J Am Acad Dermatol. 2010 Jun;62(6):929.e1-9. Epub 2010 Apr 3. PMID: 20363523

Abstract Author(s):

Vitaly Terushkin, Anna Bender, Estee L Psaty, Ola Engelsen, Steven Q Wang, Allan C Halpern

Article Affiliation:

Memorial Sloan-Kettering Cancer Center, New York, New York 10022, USA.

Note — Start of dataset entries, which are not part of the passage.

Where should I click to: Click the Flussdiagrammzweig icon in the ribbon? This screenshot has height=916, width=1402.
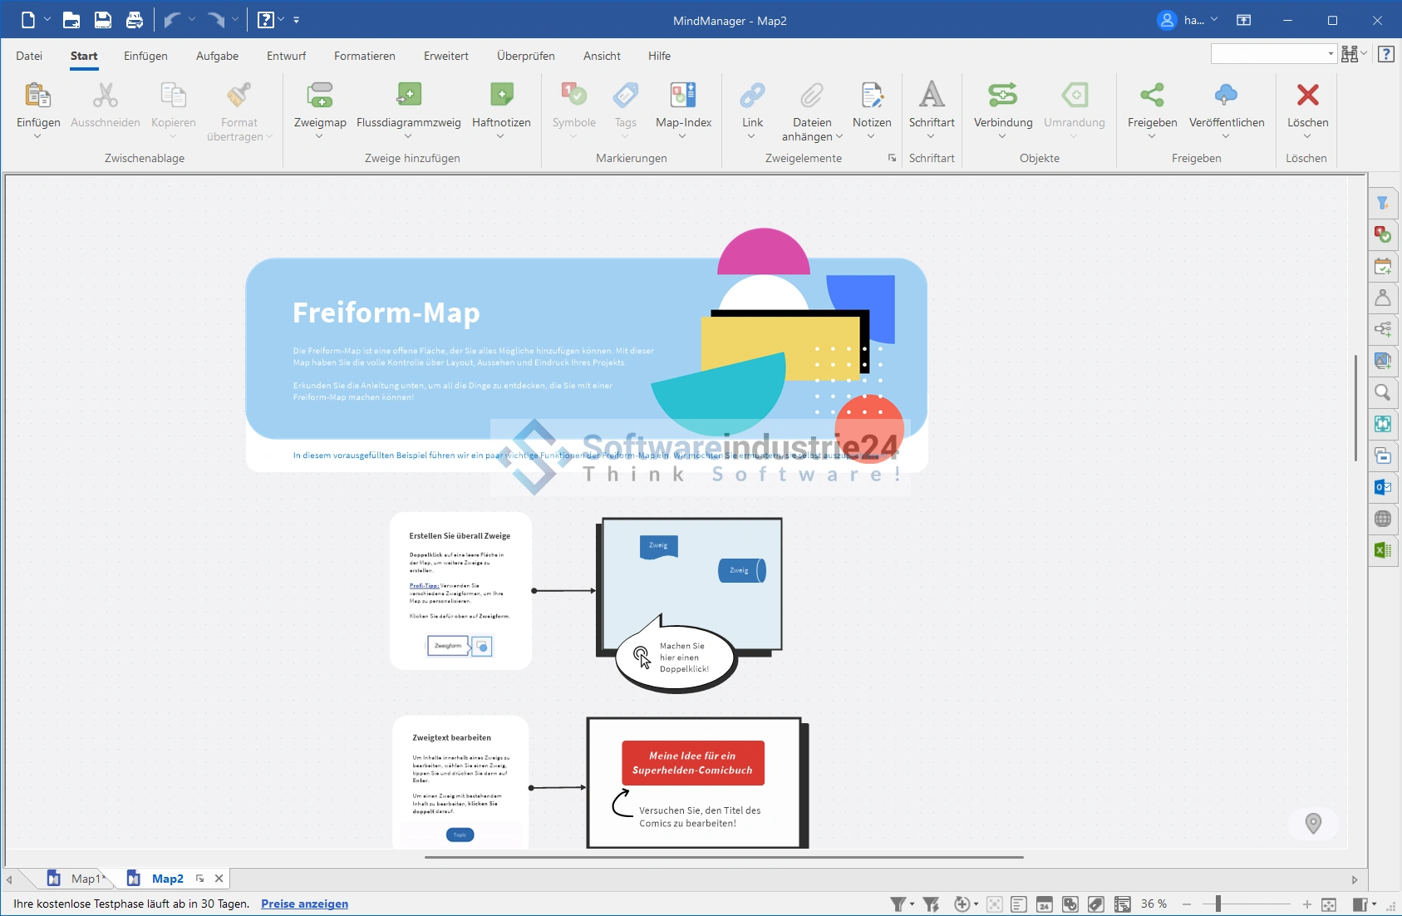(408, 96)
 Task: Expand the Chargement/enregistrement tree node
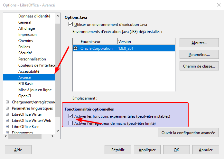7,102
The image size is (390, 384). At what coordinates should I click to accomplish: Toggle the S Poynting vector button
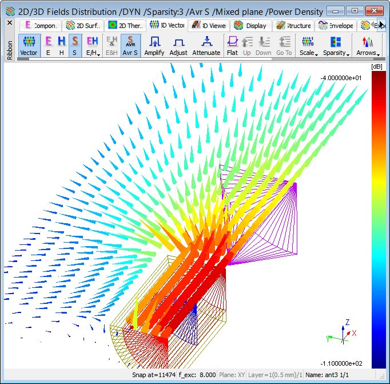(x=75, y=45)
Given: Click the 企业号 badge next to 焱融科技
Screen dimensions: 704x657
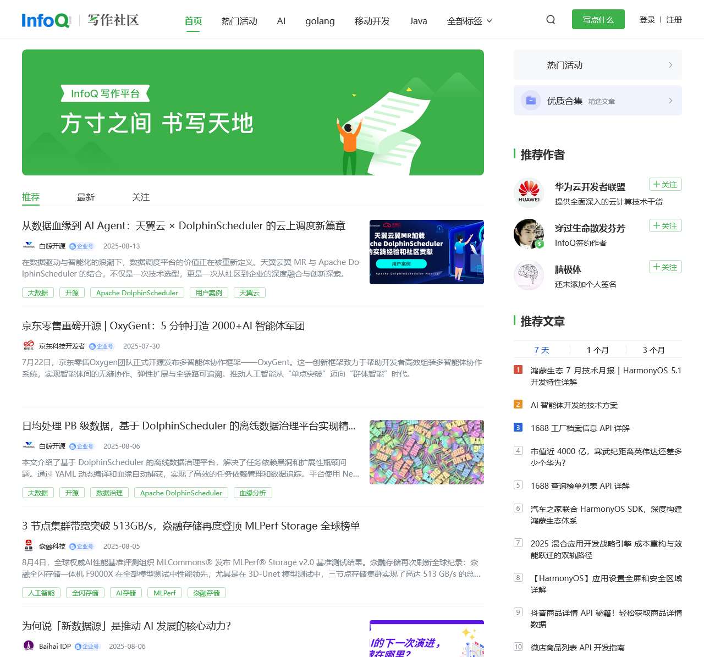Looking at the screenshot, I should point(83,546).
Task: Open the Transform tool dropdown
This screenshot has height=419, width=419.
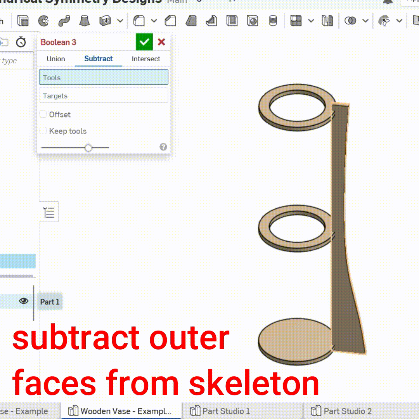Action: tap(399, 21)
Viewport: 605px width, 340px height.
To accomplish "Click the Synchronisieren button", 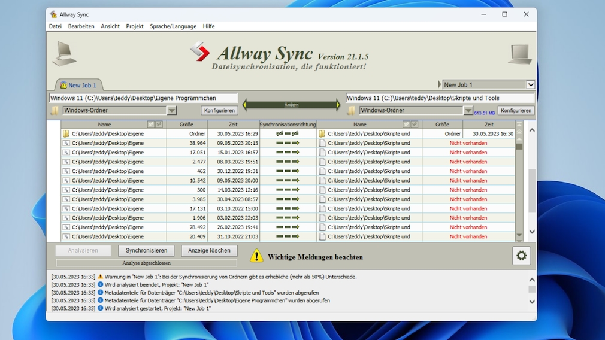I will (x=146, y=251).
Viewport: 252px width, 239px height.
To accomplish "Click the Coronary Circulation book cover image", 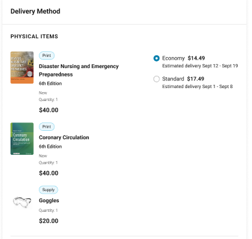I will (22, 139).
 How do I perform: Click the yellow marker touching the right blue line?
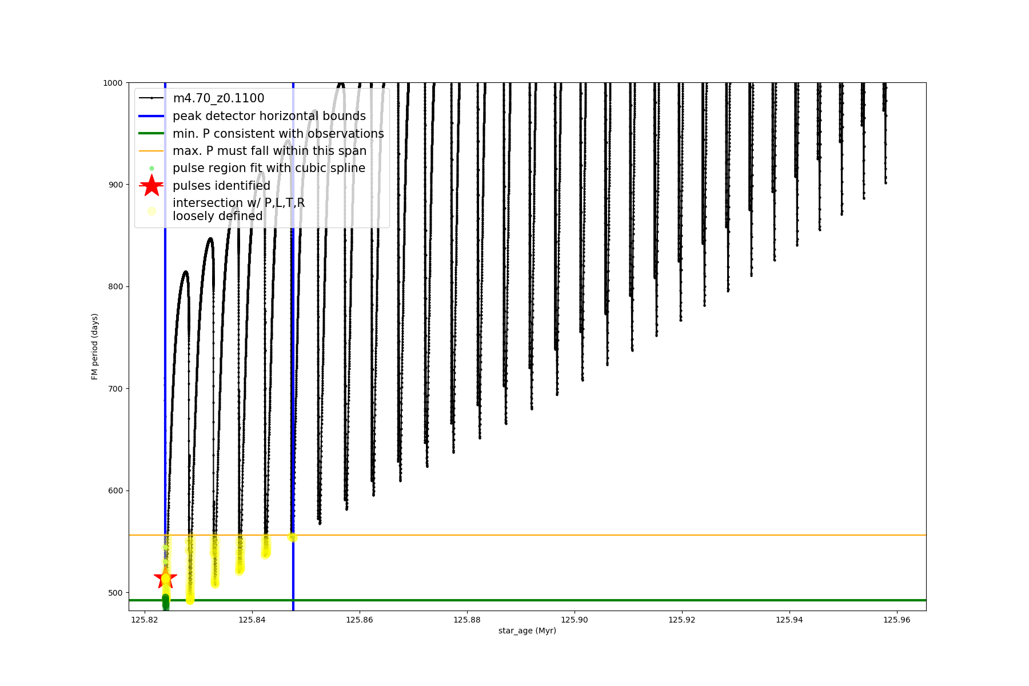pyautogui.click(x=292, y=537)
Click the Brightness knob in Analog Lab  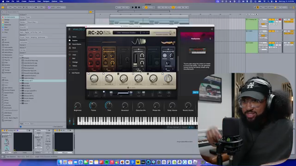[x=77, y=106]
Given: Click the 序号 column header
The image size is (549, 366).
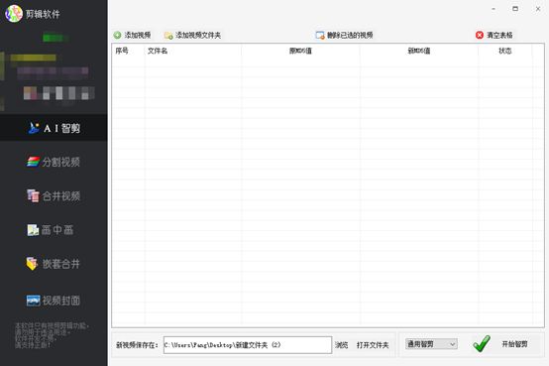Looking at the screenshot, I should (122, 51).
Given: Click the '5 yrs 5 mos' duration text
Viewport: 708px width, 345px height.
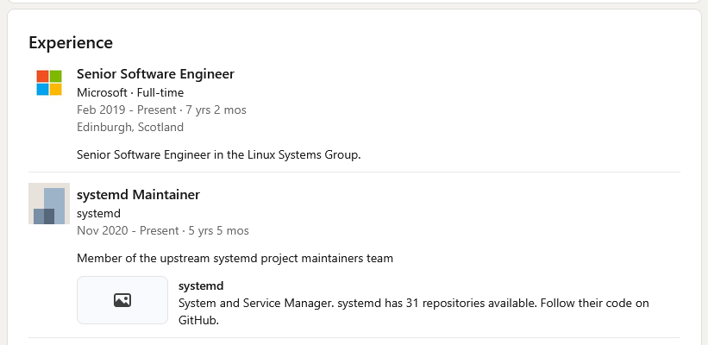Looking at the screenshot, I should [x=217, y=230].
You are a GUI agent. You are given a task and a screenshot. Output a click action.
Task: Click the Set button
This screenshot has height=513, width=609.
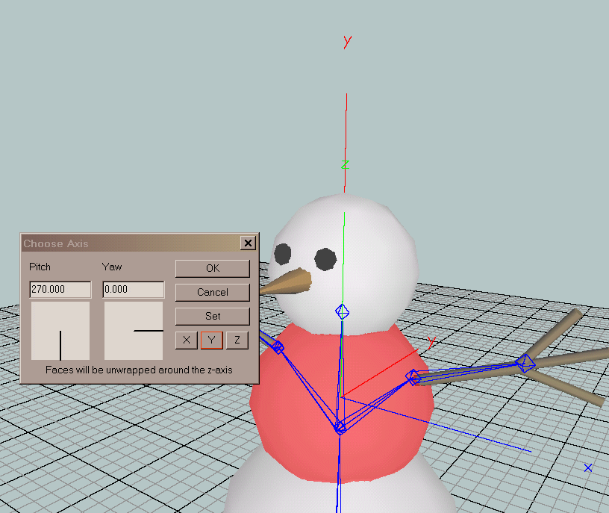(x=213, y=316)
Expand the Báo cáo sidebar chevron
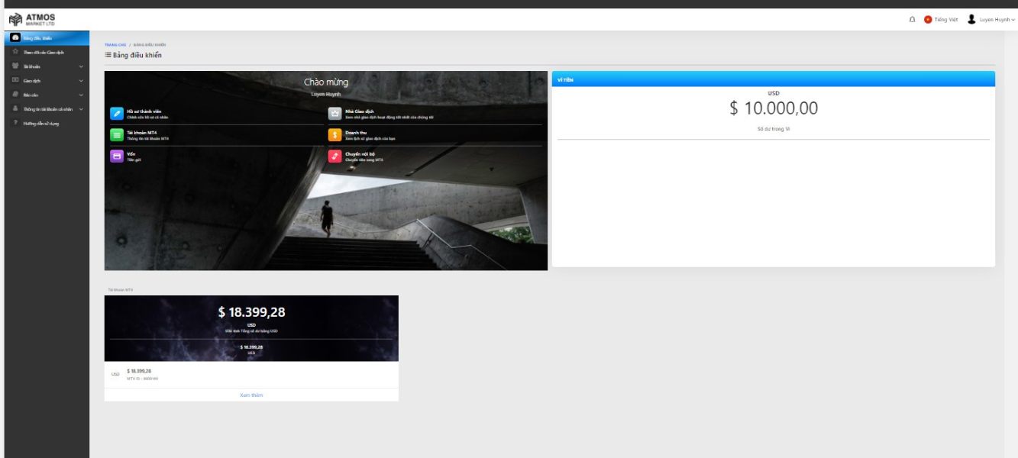Image resolution: width=1018 pixels, height=458 pixels. coord(81,95)
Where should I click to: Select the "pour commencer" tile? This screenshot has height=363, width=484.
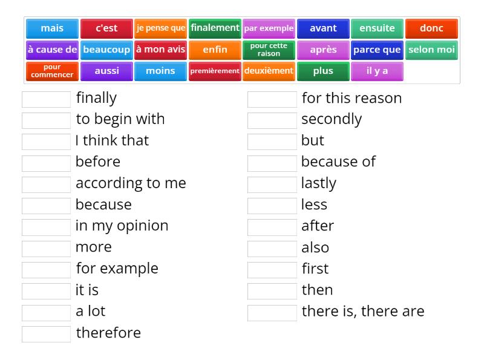click(52, 71)
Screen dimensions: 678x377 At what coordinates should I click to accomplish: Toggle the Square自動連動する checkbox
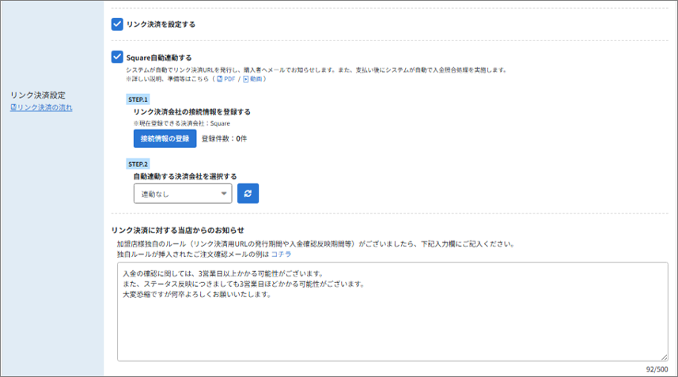tap(117, 57)
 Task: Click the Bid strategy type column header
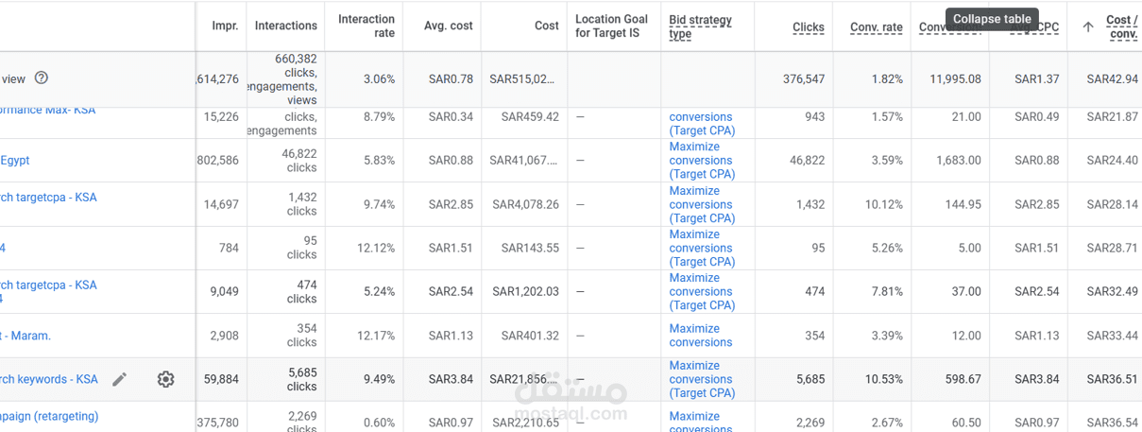coord(700,26)
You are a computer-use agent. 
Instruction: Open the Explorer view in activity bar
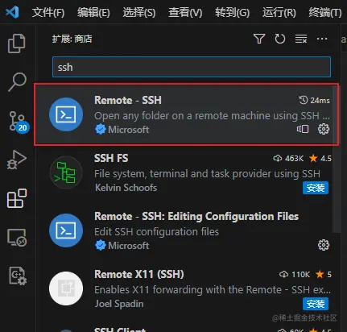(17, 44)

BACKGROUND: The relationship between oral vitamin D supplementation and cutaneous photosynthesis is not well understood. OBJECTIVE: We sought to provide estimates of the equivalency of vitamin D production from natural sun exposure versus oral supplementation. METHODS: Using the FastRT simulation tool, we determined sun exposure times needed to achieve serum vitamin D(3) concentrations equivalent to 400 or 1000 IU vitamin D for individuals of various Fitzpatrick skin types living in Miami, FL, and Boston, MA, during the months of January, April, July, and October. RESULTS: Peak ultraviolet B irradiation for vitamin D synthesis occurs around 12 pm Eastern Standard Time (EST). In Boston, MA, from April to October at 12 pm EST an individual with type III skin, with 25.5% of the body surface area exposed, would need to spend 3 to 8 minutes in the sun to synthesize 400 IU of vitamin D. It is difficult to synthesize vitamin D during the winter in Boston, MA. For all study months in Miami, FL, an individual with type III skin would need to spend 3 to 6 minutes at 12 pm EST to synthesize 400 IU. Vitamin D synthesis occurs faster in individuals with lighter Fitzpatrick skin types. The duration to attain 1000 IU of vitamin D is longer in all scenarios. LIMITATIONS: Results of the computer model are only approximations. In addition, calculations were made based on the assumption that (1/4) of 1 minimal erythema dose directed at (1/4) body surface area is equal to 1000 IU of oral vitamin D. CONCLUSIONS: Although it may be tempting to recommend intentional sun exposure based on our findings, it is difficult, if not impossible to titrate one's exposure. There are well-known detrimental side effects of ultraviolet irradiation. Therefore, oral supplementation remains the safest way for increasing vitamin D status.